• **Set problem 1**
Using the photography passage, decide whether each statement agrees with it: (a) The GetmetaSmart tour is currently touring the US. (b) Corbis was fined $7 per image after losing 16,000 images. (c) Snaptell was bought by Google. Answer yes or no for each and quote the words from the passage that decide it.

Provided passage start

For those, who again, will say ” well, it’s good publicity”, please explain how.
- The GetmetaSmart tour. Currently touring the US to explain to photographers how to include metadata in their files, this tour is full of great intentions. It sincerely tries to promote a wider usage of properly inserting information with every single image that travels. But, seriously, what is the point when anyone can strip it away with no consequences ? wouldn’t it be wiser to lobby the software industry and the IPTC org to make that metadata safe and password protected?
This tour is like teaching people how to paint their houses with water color. First rain and all will be washed away. Good idea, wrong track.
- A woman copied 24 songs, she gets fined $1.92 million dollars. That is $220,000 a song. Corbis looses 16,000 images, they get fined $7 dollars per image. Justice anyone ? at least the musicians can still make money with these songs, Chris Usher never will .
- If something like the Iranian protests would happen in the US, the media would never use amateur photography. Because it is in Iran, they don’t care.
- Snaptell is bought by Amazon/A9. They encourage people to take pictures of book covers so they can find a match. Copying a photograph used to be copyright infringement, now its mainstream. What next. Photograph an image you like, upload its settings to you camera and redo the same ? we are not so far, are we?

Provided passage end
Input records start

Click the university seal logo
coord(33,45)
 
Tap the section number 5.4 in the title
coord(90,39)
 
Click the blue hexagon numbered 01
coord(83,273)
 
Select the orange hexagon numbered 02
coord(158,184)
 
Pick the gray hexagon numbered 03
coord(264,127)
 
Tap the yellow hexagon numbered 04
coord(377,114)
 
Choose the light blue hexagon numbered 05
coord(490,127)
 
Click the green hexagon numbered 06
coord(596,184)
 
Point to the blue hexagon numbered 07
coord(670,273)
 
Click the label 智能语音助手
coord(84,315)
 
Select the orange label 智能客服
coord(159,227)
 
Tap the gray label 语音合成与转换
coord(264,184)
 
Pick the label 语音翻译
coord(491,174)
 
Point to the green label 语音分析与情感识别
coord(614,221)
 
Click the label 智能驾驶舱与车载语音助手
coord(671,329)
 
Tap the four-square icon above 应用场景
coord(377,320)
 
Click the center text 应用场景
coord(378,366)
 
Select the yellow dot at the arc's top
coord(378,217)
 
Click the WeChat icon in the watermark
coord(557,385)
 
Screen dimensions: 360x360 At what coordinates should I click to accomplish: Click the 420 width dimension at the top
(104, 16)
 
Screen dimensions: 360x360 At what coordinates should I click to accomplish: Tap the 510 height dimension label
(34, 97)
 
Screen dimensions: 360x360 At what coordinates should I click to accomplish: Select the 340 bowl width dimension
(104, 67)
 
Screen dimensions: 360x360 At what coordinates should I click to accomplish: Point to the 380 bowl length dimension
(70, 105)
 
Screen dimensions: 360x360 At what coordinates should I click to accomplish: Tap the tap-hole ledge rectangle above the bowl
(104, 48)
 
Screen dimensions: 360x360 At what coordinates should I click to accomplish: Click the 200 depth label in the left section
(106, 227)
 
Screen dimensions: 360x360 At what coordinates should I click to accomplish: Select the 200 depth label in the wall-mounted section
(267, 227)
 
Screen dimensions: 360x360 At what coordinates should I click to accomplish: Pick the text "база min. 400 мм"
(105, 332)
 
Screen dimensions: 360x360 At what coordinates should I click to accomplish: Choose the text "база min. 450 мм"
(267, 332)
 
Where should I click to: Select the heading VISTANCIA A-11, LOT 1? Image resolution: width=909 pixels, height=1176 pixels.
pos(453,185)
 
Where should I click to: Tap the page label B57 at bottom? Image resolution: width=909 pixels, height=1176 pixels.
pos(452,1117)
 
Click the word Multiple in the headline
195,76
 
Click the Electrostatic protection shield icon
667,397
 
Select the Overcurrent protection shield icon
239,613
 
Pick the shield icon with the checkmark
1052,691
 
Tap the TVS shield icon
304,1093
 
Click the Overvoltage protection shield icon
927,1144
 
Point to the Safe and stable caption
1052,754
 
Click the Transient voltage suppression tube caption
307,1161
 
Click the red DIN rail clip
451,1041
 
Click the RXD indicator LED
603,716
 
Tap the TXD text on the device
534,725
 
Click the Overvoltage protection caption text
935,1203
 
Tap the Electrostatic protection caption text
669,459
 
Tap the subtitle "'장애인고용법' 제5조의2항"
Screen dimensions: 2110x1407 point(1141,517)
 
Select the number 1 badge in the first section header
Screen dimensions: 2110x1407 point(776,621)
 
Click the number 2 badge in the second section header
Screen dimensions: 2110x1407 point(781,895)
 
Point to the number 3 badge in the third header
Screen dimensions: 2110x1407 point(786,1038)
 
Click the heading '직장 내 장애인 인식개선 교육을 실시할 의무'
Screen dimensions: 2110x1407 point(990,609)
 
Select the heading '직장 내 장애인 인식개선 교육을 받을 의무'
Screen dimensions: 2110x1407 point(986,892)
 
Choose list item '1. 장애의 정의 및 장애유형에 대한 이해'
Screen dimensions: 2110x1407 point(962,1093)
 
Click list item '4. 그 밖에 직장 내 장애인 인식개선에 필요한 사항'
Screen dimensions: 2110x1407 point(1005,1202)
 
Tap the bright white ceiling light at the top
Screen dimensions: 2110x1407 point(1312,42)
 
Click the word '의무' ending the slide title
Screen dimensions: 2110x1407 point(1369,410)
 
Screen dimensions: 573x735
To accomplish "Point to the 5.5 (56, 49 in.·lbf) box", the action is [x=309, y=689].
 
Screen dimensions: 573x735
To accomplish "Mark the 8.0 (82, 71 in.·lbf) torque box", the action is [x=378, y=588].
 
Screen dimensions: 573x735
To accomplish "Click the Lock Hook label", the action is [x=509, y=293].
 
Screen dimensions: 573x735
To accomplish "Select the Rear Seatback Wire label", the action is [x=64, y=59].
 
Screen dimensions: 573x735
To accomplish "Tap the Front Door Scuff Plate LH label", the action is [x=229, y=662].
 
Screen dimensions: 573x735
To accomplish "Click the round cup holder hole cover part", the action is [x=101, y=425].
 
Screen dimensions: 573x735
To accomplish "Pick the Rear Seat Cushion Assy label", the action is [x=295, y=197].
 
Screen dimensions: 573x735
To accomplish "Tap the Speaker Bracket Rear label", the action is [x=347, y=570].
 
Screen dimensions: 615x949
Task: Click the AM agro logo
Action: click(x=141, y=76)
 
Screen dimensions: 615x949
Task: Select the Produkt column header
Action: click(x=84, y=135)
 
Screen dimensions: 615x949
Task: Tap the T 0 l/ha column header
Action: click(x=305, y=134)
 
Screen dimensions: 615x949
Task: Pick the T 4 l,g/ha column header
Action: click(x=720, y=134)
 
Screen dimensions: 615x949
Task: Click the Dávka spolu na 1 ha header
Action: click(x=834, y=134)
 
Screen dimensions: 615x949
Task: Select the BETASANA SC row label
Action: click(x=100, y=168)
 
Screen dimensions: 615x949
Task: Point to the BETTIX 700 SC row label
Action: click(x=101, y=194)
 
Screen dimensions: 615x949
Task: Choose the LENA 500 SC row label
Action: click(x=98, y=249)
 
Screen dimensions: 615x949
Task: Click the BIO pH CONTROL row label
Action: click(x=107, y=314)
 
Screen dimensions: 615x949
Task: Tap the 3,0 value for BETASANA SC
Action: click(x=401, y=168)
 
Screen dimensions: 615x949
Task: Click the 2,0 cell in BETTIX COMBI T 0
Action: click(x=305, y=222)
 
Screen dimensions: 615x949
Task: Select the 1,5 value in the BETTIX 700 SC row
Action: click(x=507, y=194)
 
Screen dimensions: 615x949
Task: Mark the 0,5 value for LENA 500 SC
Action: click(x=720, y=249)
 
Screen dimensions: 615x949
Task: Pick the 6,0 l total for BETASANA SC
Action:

Input records end

• **Set problem 2**
Offset every coordinate in the answers by 96, and write out only the part of the extracted records that opens with their first line and closes with the line containing "coord(490,127)", requests included.

• **Response 1**
(a) Yes: "Currently touring the US to explain to photographers how to include metadata in their files"
(b) Yes: "Corbis looses 16,000 images, they get fined $7 dollars per image."
(c) No: "Snaptell is bought by Amazon/A9."

• **Response 2**
Click the university seal logo
coord(129,141)
 
Tap the section number 5.4 in the title
coord(186,135)
 
Click the blue hexagon numbered 01
coord(179,369)
 
Select the orange hexagon numbered 02
coord(254,280)
 
Pick the gray hexagon numbered 03
coord(360,223)
 
Tap the yellow hexagon numbered 04
coord(473,210)
 
Choose the light blue hexagon numbered 05
coord(586,223)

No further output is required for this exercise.